Starting at the line that contains "You are a GUI" and going through the end of the entries, write those lines out again with "screenshot" swapped for "screen capture" and everything else left as it is. Leave the pictures out.

*** Data entries ***

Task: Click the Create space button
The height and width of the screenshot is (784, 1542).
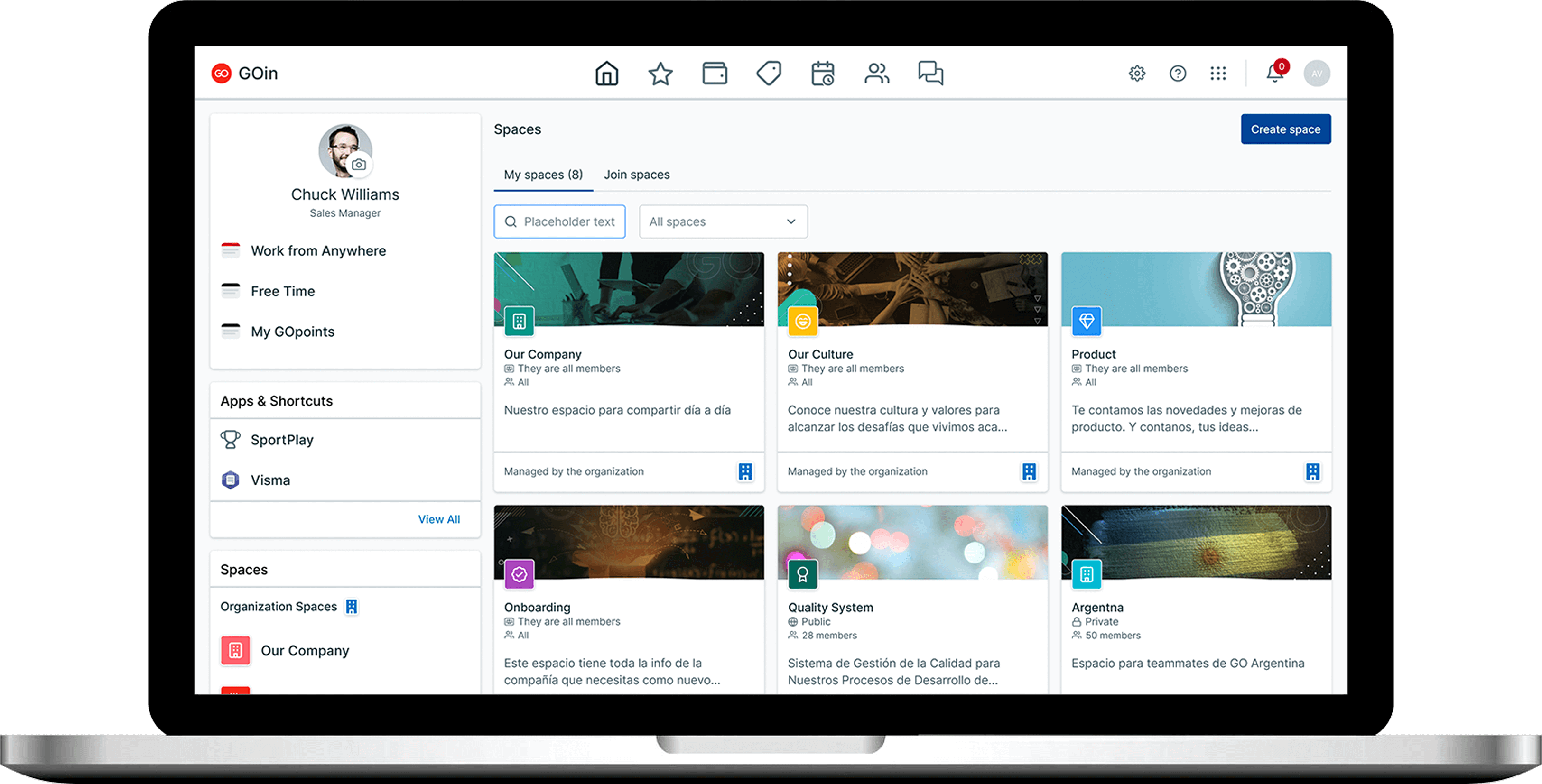Action: pos(1285,129)
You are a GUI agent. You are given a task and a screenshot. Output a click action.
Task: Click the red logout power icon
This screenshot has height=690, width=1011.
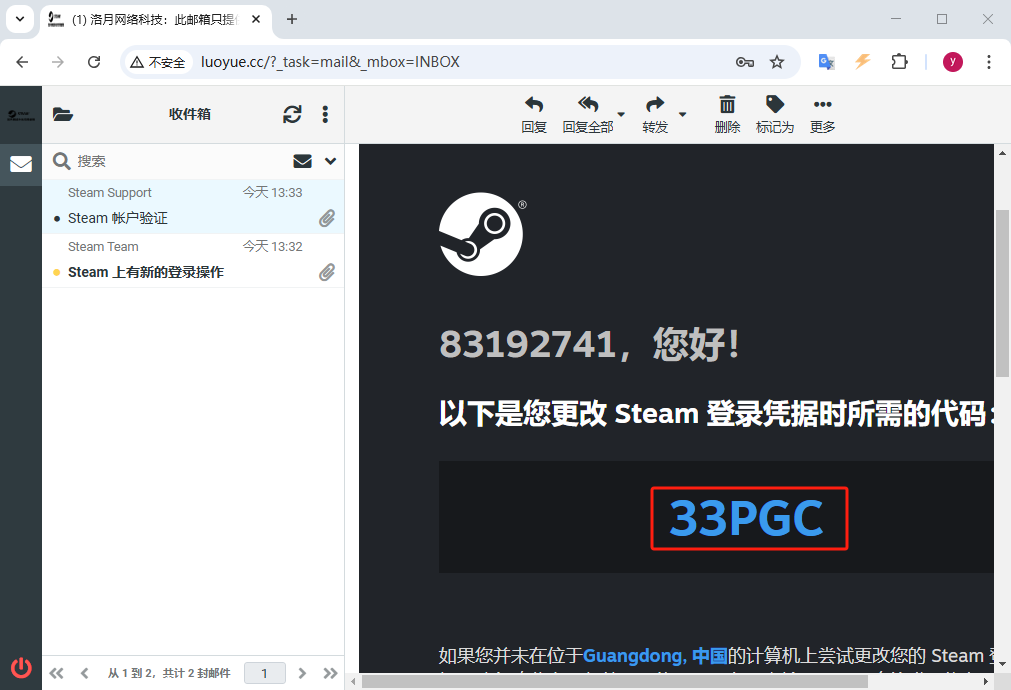(20, 668)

***

> _Correct answer_
You are a GUI agent. You are given a task and a screen capture. Output a click action.
Task: Click the red logout power icon
This screen capture has height=690, width=1011.
(20, 668)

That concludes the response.